Verilen görev a:
İş kazaları hakkındaki metne göre İş Sağlığı ve Güvenliği Haftası her yıl hangi tarihler arasında düzenleniyor?

Ana içeriğe atla

Taşeron sistem: İş kazalarının gölgesinde Türkiye

Son beş yılda her yıl yaklaşık 2 bin işçi iş kazalarında yaşamını yitirdi. İş kazalarına en çok maruz kalan grup olan taşeron işçiler, inşaat sektörünün karanlık yüzünü DW Türkçe'ye anlattı.


1987’den beri her yıl 4-10 Mayıs tarihleri arasında düzenlenen İş Sağlığı ve Güvenliği Haftası, Türkiye’de bu yıl da iş kazalarının gölgesinde geçti. İşçi ölümlerini veriye döken İşçi Sağlığı ve İş Güvenliği Meclisi’ne göre son 5 yılda her yıl yaklaşık 2 bin işçi, iş kazalarında yaşamını yitirdi. Kayıt dışı çalışanlar ise bu rakama dahil değil.
Yüksekten düşme, en fazla yaşanan iş kazalarından biri. Ezilme, göçük, trafik /servis kazası, kalp krizi, beyin kanaması, elektrik çarpması ve zehirlenme işçi ölümlerinde en fazla karşılaşılan diğer nedenler. İş kazalarında en fazla inşaat, tarım , madencilik sektörleri öne çıkıyor.

[Bir veri kümesinden girdiler]
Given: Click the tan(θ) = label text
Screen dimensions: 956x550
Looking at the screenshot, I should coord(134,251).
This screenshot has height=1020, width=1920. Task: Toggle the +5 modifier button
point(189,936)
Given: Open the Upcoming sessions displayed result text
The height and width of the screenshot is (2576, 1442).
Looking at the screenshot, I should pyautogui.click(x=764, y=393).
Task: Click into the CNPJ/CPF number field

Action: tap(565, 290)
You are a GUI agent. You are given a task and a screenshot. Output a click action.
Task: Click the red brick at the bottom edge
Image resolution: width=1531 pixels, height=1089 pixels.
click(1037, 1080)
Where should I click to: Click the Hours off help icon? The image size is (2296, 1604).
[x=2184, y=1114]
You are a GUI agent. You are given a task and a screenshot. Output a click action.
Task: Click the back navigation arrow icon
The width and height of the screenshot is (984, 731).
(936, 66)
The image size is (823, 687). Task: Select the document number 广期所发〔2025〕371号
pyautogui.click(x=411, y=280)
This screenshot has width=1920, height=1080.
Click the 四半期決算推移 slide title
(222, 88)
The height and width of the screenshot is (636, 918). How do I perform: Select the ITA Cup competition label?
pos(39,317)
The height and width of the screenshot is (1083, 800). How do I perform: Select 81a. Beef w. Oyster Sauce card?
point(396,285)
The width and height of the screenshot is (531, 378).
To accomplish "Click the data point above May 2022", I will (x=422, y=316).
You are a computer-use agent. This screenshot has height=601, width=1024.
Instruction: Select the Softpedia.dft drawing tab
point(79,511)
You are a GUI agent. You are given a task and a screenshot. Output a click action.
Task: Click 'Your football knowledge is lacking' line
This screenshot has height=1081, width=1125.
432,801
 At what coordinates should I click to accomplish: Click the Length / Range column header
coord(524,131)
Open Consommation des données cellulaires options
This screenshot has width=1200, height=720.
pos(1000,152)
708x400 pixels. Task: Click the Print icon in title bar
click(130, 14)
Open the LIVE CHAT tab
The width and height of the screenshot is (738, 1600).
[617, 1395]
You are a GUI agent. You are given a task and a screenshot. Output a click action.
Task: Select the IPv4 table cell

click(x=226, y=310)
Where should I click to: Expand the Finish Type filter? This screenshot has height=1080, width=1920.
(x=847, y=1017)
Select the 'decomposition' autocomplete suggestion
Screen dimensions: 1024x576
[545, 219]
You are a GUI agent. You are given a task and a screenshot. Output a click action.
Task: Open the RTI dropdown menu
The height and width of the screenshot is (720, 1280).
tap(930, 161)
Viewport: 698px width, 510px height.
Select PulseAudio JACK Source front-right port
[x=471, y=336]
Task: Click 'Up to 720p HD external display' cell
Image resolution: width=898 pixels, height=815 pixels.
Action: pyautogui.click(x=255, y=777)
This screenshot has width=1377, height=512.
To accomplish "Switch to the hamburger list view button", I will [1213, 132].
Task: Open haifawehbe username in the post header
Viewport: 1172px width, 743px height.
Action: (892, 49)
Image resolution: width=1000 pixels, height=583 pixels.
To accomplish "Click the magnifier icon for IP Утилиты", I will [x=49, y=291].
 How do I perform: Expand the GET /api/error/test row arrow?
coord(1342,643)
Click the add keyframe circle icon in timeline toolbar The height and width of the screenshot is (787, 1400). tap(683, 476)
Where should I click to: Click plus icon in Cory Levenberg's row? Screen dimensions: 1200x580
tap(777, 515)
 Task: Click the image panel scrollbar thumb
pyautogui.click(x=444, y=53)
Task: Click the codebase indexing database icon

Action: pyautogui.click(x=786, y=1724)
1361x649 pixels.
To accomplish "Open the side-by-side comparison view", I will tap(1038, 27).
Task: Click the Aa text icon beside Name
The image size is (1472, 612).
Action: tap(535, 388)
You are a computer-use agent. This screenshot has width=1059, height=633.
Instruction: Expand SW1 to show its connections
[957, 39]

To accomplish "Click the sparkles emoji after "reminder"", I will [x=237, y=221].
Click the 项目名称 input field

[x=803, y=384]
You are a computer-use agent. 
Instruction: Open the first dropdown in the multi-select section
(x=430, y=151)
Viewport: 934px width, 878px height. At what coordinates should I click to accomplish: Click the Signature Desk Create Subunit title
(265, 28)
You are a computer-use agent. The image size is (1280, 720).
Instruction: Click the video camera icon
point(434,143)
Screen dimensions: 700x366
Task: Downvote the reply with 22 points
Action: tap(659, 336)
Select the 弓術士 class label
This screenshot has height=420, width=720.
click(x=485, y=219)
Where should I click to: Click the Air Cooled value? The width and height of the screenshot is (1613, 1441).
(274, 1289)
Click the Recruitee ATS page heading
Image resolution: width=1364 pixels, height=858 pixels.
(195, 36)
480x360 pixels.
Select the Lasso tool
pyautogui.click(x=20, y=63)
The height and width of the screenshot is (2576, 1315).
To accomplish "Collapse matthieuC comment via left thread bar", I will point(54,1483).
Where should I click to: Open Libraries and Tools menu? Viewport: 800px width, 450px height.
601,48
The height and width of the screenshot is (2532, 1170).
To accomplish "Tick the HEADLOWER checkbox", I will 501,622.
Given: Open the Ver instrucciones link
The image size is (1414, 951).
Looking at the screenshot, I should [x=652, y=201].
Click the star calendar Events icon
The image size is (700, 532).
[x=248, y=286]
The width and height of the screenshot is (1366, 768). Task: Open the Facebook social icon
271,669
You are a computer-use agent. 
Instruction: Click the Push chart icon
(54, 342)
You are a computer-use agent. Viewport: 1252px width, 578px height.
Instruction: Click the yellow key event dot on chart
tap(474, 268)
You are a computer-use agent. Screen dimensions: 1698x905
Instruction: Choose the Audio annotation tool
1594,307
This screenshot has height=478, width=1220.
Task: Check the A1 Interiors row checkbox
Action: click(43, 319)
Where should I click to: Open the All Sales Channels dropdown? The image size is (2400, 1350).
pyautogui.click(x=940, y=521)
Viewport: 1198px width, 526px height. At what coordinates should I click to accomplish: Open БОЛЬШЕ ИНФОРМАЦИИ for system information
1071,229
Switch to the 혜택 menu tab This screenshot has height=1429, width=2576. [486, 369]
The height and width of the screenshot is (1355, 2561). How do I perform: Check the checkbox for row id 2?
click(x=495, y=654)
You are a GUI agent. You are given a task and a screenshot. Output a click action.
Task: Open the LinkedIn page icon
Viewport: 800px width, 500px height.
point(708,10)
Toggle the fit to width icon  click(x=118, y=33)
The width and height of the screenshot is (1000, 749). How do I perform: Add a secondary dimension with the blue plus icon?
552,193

Verilen görev b:
Girdilerde "The height and width of the screenshot is (1355, 2561)." ifadesini içeren satırdan başlayıp girdilerin sonuna kadar uzanan kısmı, iki uç da dahil ve boş satırlar atlanarak numaralı liste olarak aktarın.

Çözümlü cevap a:
Her yıl 4-10 Mayıs tarihleri arasında düzenleniyor.

Çözümlü cevap b:
1. The height and width of the screenshot is (1355, 2561). How do I perform: Check the checkbox for row id 2?
2. click(x=495, y=654)
3. You are a GUI agent. You are given a task and a screenshot. Output a click action.
4. Task: Open the LinkedIn page icon
5. Viewport: 800px width, 500px height.
6. point(708,10)
7. Toggle the fit to width icon  click(x=118, y=33)
8. The width and height of the screenshot is (1000, 749). How do I perform: Add a secondary dimension with the blue plus icon?
9. 552,193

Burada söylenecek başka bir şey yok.